What Is the Real Future of Email?

Weekly, I keep an eye to the horizon to assess new developments in the Internet environment. In noting the changes, I sometimes begin to feel overwhelmed by feelings of doom.

The S~P~A~M problem is one such item that leaves me at times in much distress. I fear the trends of the ISP's in their efforts to get control of the S~P~A~M situation.

The ISP's are pushed and prodded by the ISP's customers as they begin to feel overwhelmed by the volume of unappreciated UCE email.

Now and again, companies spring up to promise a new technology to combat the growing problems faced by the ISP's and their customers.

Early on, the promising technologies included blacklists and email filters. I say "early on" because I have been fighting to overcome S~P~A~M filters for the last five years. The people who receive mail from me in the form of ezines or newsletters have ALL double-opted-in to receive my publications.

The sad thing is that as long as I have been publishing an ezine, I have had subscribers who could not receive my publications due to email filters.

Just a few months ago, I was feeling very depressed about the future or lack of a future for email. It seems that the filters are becoming so intrusive that very few emails will actually reach their actual and intended recipients. And it seems the problem will only get worse.

Now, we have a company offering a new solution that is almost more Draconian than email filters. Habeas, Inc. has created an email header and filters to assure that the people doing the mailings are authorized to do so by the anti-S~P~A~M zealots, a.k.a. the Habeas, Inc. accountant.

Habeas believes that online commercial enterprises should pay them a fee to guarantee that their email will be delivered to those who have asked to receive mail from them.

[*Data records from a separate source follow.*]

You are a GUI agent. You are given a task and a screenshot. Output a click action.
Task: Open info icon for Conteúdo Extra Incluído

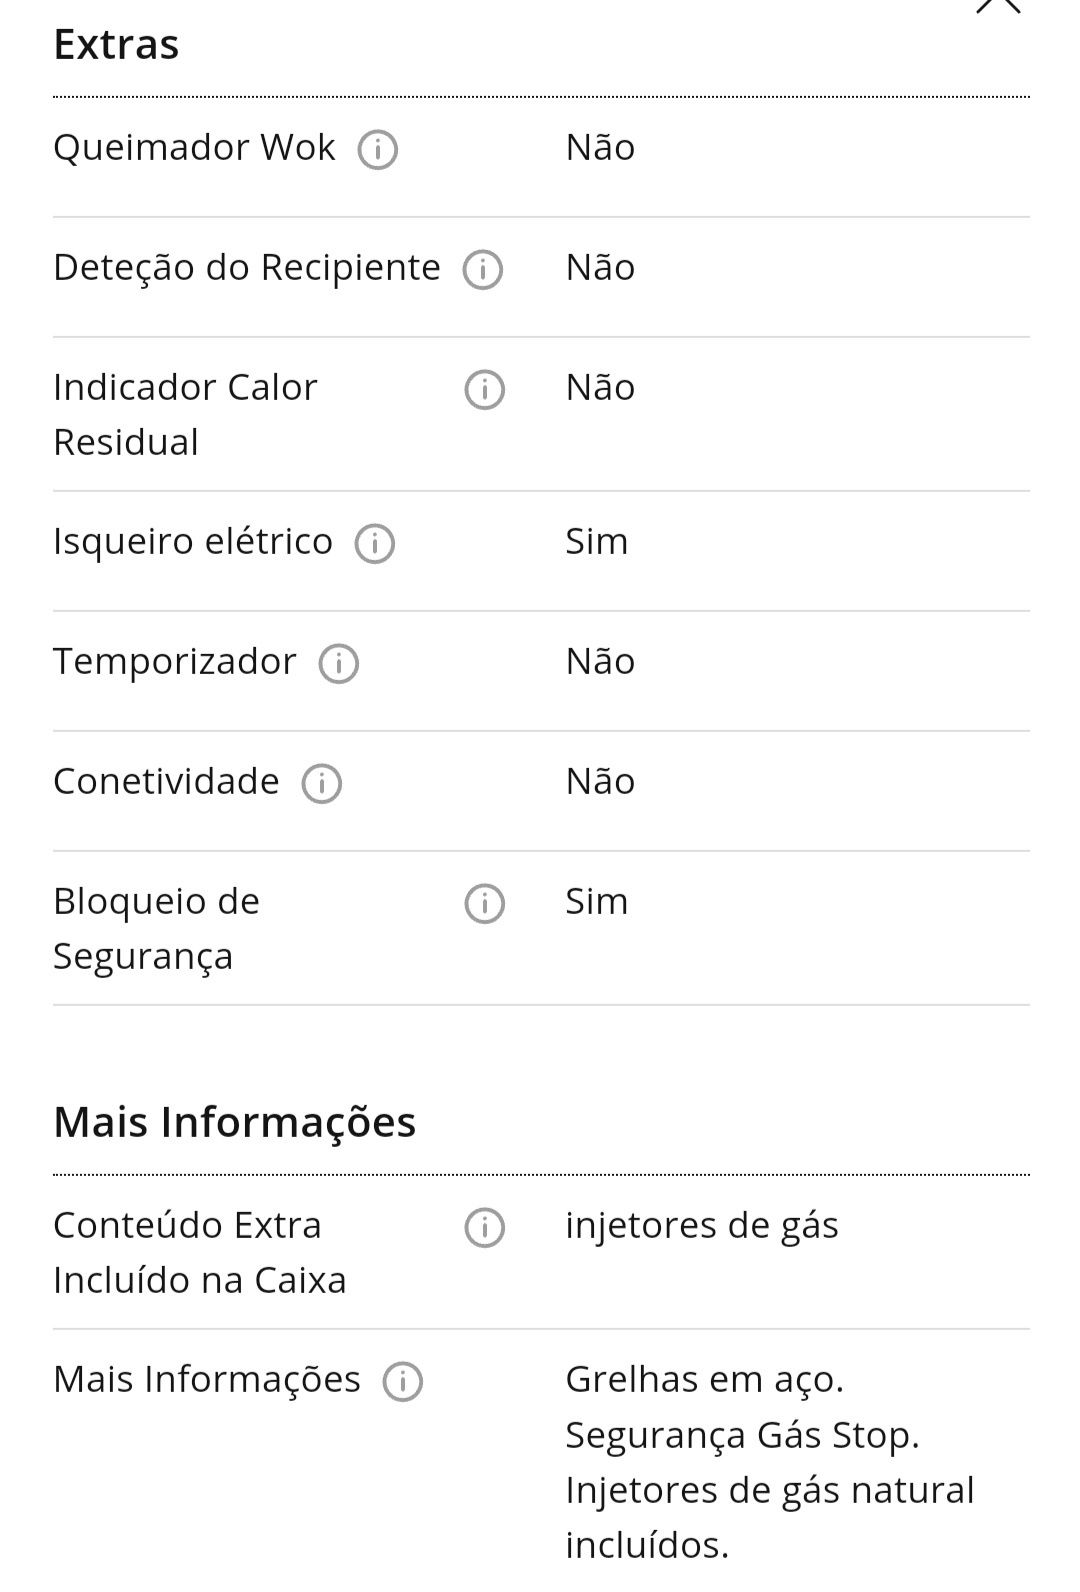[x=484, y=1228]
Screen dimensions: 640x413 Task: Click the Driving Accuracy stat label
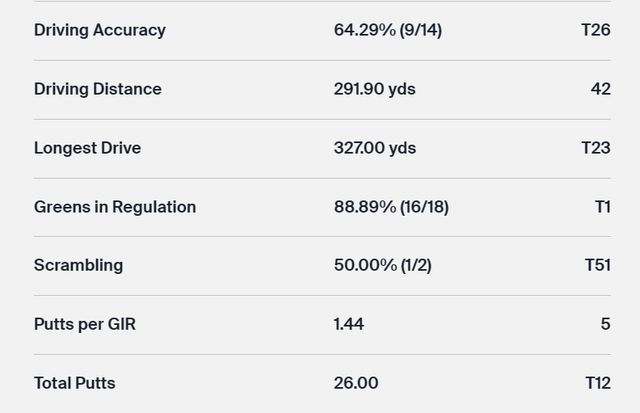pyautogui.click(x=100, y=30)
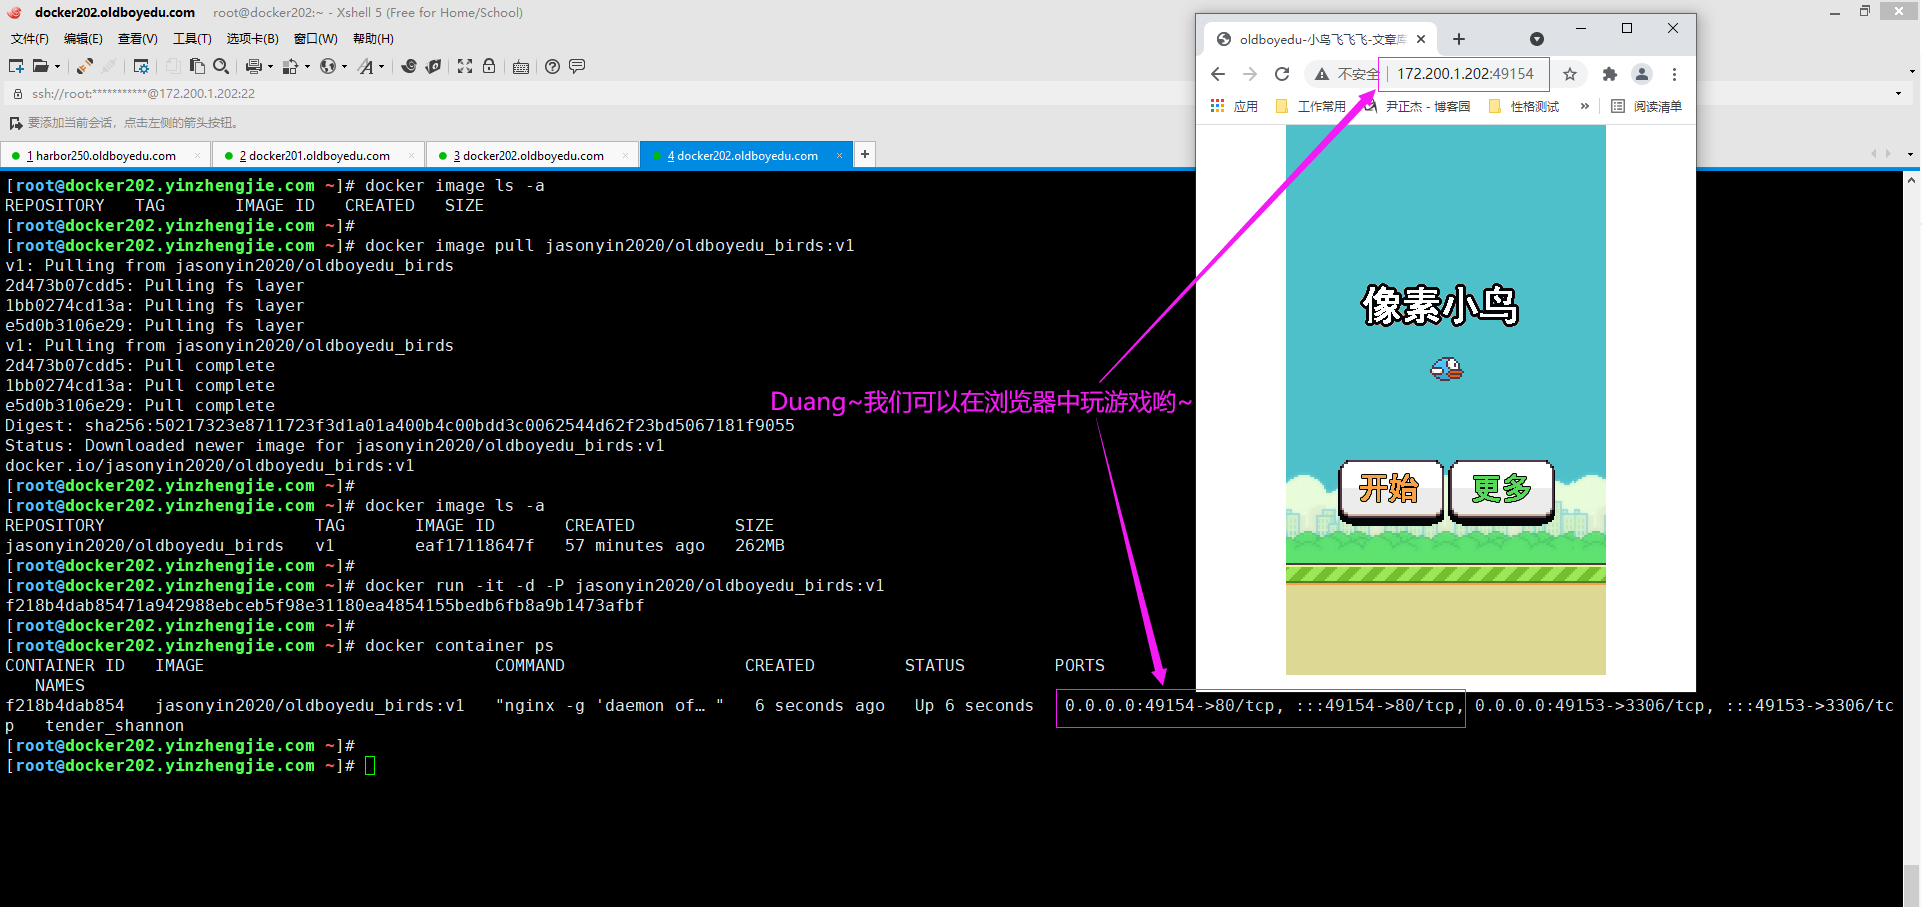Reload the browser page
This screenshot has height=907, width=1922.
(x=1282, y=74)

Personally, I am hoping someone will use the one keyword that has most damaged the Internet to damage the future of the Habeas concept. That one word is "free".

Think about this. If someone was to feel secure enough to stand up to the Habeas saber rattling about Copyrights and Patents, and to offer a very similar service for FREE, then we can as a community destroy the pay-to-send-email concept before it has a chance to build any real momentum.

Today I read a small story about a email hoax perpetuated by a student at Yale University:

http://www.yaledailynews.com/article.asp?AID=22111

The interesting thing that came out of this story is that the Yale Administration came up with a simple solution to this problem. They have directed their IT department to add a link to every email that shows the URL where the official copy of the email being sent can be seen on the secured Yale website.

The solution is that if the link does not appear with the email pointing to where the communication can be seen on the Yale website, then the reader is to assume that the email is a hoax.

Interesting, eh?

Like I said, a few months ago, I felt very pessimistic about the future of email. These days, my outlook is not nearly so bad.

When I realized that I would change the format of my own publication, I also realized that I would move the publication to my own mail server and I would also send two copies of the ezine. The first copy would be a full HTML copy of the ezine, and the second copy will consist of only a link to the URL where one can view the ezine online. The second mailing is only for those whose ISP blocked the original mailing.

Imagine that. There are in fact ways out there to conquer the email hoax perpetrators and there are ways out there to conquer the email filtering software. And finally, there is in fact a way to defeat the Habeas, Inc. pay-to-send-email program.

The future does not look so dim anymore.